Rows of pointing data:
______________________________

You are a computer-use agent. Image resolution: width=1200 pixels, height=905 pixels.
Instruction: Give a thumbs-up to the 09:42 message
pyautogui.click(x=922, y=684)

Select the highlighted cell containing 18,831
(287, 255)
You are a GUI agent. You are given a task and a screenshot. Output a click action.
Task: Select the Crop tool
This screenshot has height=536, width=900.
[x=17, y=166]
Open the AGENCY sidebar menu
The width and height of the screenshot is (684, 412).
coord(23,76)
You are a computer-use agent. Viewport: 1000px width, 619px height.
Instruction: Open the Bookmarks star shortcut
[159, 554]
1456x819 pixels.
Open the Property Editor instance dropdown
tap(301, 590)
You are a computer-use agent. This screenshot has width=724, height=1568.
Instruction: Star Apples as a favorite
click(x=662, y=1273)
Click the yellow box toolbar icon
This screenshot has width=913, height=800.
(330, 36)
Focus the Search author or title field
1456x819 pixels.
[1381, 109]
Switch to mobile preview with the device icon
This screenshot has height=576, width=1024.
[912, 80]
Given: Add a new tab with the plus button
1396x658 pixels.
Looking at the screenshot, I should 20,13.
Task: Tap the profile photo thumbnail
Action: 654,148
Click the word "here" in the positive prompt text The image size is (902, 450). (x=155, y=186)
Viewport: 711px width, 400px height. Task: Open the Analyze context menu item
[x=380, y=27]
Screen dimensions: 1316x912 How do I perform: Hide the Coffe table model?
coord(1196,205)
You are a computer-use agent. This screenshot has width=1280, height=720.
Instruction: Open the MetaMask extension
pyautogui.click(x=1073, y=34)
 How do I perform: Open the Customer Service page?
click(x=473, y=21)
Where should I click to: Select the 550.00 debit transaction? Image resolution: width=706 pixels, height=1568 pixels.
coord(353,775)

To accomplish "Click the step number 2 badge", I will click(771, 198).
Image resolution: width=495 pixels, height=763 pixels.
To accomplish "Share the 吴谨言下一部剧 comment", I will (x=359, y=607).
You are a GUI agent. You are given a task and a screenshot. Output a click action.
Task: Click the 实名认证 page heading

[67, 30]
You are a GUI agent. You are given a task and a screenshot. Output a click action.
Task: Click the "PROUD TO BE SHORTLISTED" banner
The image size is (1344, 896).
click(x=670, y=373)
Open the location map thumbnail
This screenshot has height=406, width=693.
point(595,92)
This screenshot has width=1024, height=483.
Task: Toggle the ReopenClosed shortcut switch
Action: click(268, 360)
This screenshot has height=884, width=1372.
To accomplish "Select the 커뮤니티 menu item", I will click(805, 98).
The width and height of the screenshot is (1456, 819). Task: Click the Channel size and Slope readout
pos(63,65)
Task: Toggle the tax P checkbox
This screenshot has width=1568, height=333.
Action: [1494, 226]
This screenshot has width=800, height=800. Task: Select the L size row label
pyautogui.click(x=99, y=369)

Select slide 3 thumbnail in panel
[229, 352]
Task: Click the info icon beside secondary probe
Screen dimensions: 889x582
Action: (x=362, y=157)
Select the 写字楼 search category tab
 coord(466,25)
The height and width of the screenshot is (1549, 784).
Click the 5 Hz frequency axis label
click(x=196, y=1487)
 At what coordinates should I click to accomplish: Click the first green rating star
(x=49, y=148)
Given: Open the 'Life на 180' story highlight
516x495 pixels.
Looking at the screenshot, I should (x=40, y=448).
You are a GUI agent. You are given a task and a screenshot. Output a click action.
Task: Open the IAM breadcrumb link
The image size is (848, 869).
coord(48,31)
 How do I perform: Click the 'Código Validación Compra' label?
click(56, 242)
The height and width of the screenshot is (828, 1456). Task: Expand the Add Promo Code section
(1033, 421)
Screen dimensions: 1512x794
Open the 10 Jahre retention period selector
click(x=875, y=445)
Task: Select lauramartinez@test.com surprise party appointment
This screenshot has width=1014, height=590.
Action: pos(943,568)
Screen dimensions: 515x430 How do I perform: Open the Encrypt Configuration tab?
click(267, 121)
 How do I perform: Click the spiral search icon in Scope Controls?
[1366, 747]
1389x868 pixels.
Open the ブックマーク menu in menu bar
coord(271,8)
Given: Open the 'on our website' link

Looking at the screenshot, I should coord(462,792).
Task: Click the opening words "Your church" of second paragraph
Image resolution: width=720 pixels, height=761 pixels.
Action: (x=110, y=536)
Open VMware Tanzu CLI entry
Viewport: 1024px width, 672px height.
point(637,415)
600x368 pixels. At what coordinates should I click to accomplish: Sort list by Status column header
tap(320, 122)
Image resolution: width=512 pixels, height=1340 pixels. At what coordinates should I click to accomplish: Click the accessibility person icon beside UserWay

______________________________

• _EXERCISE PROMPT_
Format the whole listing above as a JSON array of strings, with each line as its own string and blank lines omitted.

• _FINAL ANSWER_
[
  "You are a computer-use agent. Image resolution: width=1200 pixels, height=905 pixels.",
  "Instruction: Give a thumbs-up to the 09:42 message",
  "pyautogui.click(x=922, y=684)",
  "Select the highlighted cell containing 18,831",
  "(287, 255)",
  "You are a GUI agent. You are given a task and a screenshot. Output a click action.",
  "Task: Select the Crop tool",
  "This screenshot has height=536, width=900.",
  "[x=17, y=166]",
  "Open the AGENCY sidebar menu",
  "The width and height of the screenshot is (684, 412).",
  "coord(23,76)",
  "You are a computer-use agent. Viewport: 1000px width, 619px height.",
  "Instruction: Open the Bookmarks star shortcut",
  "[159, 554]",
  "1456x819 pixels.",
  "Open the Property Editor instance dropdown",
  "tap(301, 590)",
  "You are a computer-use agent. This screenshot has width=724, height=1568.",
  "Instruction: Star Apples as a favorite",
  "click(x=662, y=1273)",
  "Click the yellow box toolbar icon",
  "This screenshot has width=913, height=800.",
  "(330, 36)",
  "Focus the Search author or title field",
  "1456x819 pixels.",
  "[1381, 109]",
  "Switch to mobile preview with the device icon",
  "This screenshot has height=576, width=1024.",
  "[912, 80]",
  "Given: Add a new tab with the plus button",
  "1396x658 pixels.",
  "Looking at the screenshot, I should 20,13.",
  "Task: Tap the profile photo thumbnail",
  "Action: 654,148",
  "Click the word \"here\" in the positive prompt text The image size is (902, 450). (x=155, y=186)",
  "Viewport: 711px width, 400px height. Task: Open the Analyze context menu item",
  "[x=380, y=27]",
  "Screen dimensions: 1316x912 How do I perform: Hide the Coffe table model?",
  "coord(1196,205)",
  "You are a computer-use agent. This screenshot has width=1280, height=720.",
  "Instruction: Open the MetaMask extension",
  "pyautogui.click(x=1073, y=34)",
  " How do I perform: Open the Customer Service page?",
  "click(x=473, y=21)",
  "Where should I click to: Select the 550.00 debit transaction? Image resolution: width=706 pixels, height=1568 pixels.",
  "coord(353,775)",
  "To accomplish \"Click the step number 2 badge\", I will click(771, 198).",
  "Image resolution: width=495 pixels, height=763 pixels.",
  "To accomplish \"Share the 吴谨言下一部剧 comment\", I will (x=359, y=607).",
  "You are a GUI agent. You are given a task and a screenshot. Output a click action.",
  "Task: Click the 实名认证 page heading",
  "[67, 30]",
  "You are a GUI agent. You are given a task and a screenshot. Output a click action.",
  "Task: Click the \"PROUD TO BE SHORTLISTED\" banner",
  "The image size is (1344, 896).",
  "click(x=670, y=373)",
  "Open the location map thumbnail",
  "This screenshot has height=406, width=693.",
  "point(595,92)",
  "This screenshot has width=1024, height=483.",
  "Task: Toggle the ReopenClosed shortcut switch",
  "Action: click(268, 360)",
  "This screenshot has height=884, width=1372.",
  "To accomplish \"Select the 커뮤니티 menu item\", I will click(805, 98).",
  "The width and height of the screenshot is (1456, 819). Task: Click the Channel size and Slope readout",
  "pos(63,65)",
  "Task: Toggle the tax P checkbox",
  "This screenshot has width=1568, height=333.",
  "Action: [1494, 226]",
  "This screenshot has width=800, height=800. Task: Select the L size row label",
  "pyautogui.click(x=99, y=369)",
  "Select slide 3 thumbnail in panel",
  "[229, 352]",
  "Task: Click the info icon beside secondary probe",
  "Screen dimensions: 889x582",
  "Action: (x=362, y=157)",
  "Select the 写字楼 search category tab",
  " coord(466,25)",
  "The height and width of the screenshot is (1549, 784).",
  "Click the 5 Hz frequency axis label",
  "click(x=196, y=1487)",
  " At what coordinates should I click to accomplish: Click the first green rating star",
  "(x=49, y=148)",
  "Given: Open the 'Life на 180' story highlight",
  "516x495 pixels.",
  "Looking at the screenshot, I should (x=40, y=448).",
  "You are a GUI agent. You are given a task and a screenshot. Output a click action.",
  "Task: Open the IAM breadcrumb link",
  "The image size is (848, 869).",
  "coord(48,31)",
  " How do I perform: Click the 'Código Validación Compra' label?",
  "click(56, 242)",
  "The height and width of the screenshot is (828, 1456). Task: Expand the Add Promo Code section",
  "(1033, 421)",
  "Screen dimensions: 1512x794",
  "Open the 10 Jahre retention period selector",
  "click(x=875, y=445)",
  "Task: Select lauramartinez@test.com surprise party appointment",
  "This screenshot has width=1014, height=590.",
  "Action: pos(943,568)",
  "Screen dimensions: 515x430 How do I perform: Open the Encrypt Configuration tab?",
  "click(267, 121)",
  " How do I perform: Click the spiral search icon in Scope Controls?",
  "[1366, 747]",
  "1389x868 pixels.",
  "Open the ブックマーク menu in menu bar",
  "coord(271,8)",
  "Given: Open the 'on our website' link",
  "Looking at the screenshot, I should coord(462,792).",
  "Task: Click the opening words \"Your church\" of second paragraph",
  "Image resolution: width=720 pixels, height=761 pixels.",
  "Action: (x=110, y=536)",
  "Open VMware Tanzu CLI entry",
  "Viewport: 1024px width, 672px height.",
  "point(637,415)",
  "600x368 pixels. At what coordinates should I click to accomplish: Sort list by Status column header",
  "tap(320, 122)",
  "Image resolution: width=512 pixels, height=1340 pixels. At what coordinates should I click to accomplish: Click the accessibility person icon beside UserWay"
]